Date of Award
Master of Science
Veterinary Diagnostic and Production Animal Medicine
The commercial ELISA kit (IDEXX HerdChecky PRRS) has been the main serodiagnostic tool for PRRS virus (PRRSV) in North America and many pig producing regions throughout the world. Although the kit has been mostly a reliable test for detecting PRRSV exposure at the herd level, the specificity of the kit has been frequently challenged by the occurrence of unexpected false positive results at varying rates. An indirect fluorescent antibody (IFA) test has been commonly employed to confirm or disprove the suspect false positive reactivity in the ELISA. However, the reliability of test results have been often questioned due to the subjectivity in determination of test result and perceived lower sensitivity. The current study was conducted first to develop immunoassays (Western immunoblot and microsphere immunoassay) based on recombinant N protein of PRRSV as well as bELISA using the existing commercial ELISA kit (2XR). Then diagnostic performances of four different serologic assays (Western immunoblot, microsphere immunoassay, bELISA and new IDEXX's PRRS ELISA kit X3) was evaluated on the same set of experimental and field serum samples in comparison to ELISA 2XR kit to establish a confirmatory testing algorithm when suspect false positive (SFP) results occur in ELISA 2XR. All assays showed excellent performance on experimental samples, meaning that all tests are valid for specific and sensitive detection of the target antibody.
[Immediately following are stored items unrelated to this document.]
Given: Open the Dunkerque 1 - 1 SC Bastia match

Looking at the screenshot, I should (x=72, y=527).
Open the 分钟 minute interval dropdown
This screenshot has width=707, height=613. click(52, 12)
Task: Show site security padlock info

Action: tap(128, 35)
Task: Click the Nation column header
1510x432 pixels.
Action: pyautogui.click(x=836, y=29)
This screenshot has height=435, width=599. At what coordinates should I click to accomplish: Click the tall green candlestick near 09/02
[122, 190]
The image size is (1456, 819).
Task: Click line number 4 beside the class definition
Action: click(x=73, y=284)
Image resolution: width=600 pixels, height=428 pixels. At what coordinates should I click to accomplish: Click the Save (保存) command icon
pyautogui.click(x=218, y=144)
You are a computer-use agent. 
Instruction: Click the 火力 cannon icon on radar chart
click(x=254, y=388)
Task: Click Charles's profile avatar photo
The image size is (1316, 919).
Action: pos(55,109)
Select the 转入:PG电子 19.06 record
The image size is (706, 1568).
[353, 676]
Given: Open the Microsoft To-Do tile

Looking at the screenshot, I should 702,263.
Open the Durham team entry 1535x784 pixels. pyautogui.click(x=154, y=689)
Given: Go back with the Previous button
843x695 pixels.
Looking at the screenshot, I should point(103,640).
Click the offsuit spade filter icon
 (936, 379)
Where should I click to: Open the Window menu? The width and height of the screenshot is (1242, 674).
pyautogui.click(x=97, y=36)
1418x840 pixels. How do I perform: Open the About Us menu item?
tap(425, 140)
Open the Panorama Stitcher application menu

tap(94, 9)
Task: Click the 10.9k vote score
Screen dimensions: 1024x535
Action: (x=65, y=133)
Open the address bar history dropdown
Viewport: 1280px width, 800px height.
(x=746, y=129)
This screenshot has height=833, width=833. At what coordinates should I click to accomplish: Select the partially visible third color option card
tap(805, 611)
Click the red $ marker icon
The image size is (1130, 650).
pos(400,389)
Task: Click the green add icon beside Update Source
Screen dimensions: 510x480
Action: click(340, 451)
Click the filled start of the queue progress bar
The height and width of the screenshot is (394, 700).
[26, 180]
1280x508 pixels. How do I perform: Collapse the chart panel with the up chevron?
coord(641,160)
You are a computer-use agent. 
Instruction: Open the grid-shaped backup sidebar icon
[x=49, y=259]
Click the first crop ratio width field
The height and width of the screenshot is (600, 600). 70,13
Diagnostic sensitivity and specificity of the assays related to ELISA 2XR, however, varied on the field samples, although all of them greatly reduced the number of SFP samples. By combining two different assays (particularly ELISA X3 and Western immunoblotting), the SFP results could be reduced by as high as 73.5% which provide higher confidence in determining the PRRS status of animal when SFP results occur.
Liu, Siyuan, "Development of confirmatory testing strategies for suspect false PRRS-positive reactors in diagnostic serology" (2010). Graduate Theses and Dissertations. 11607.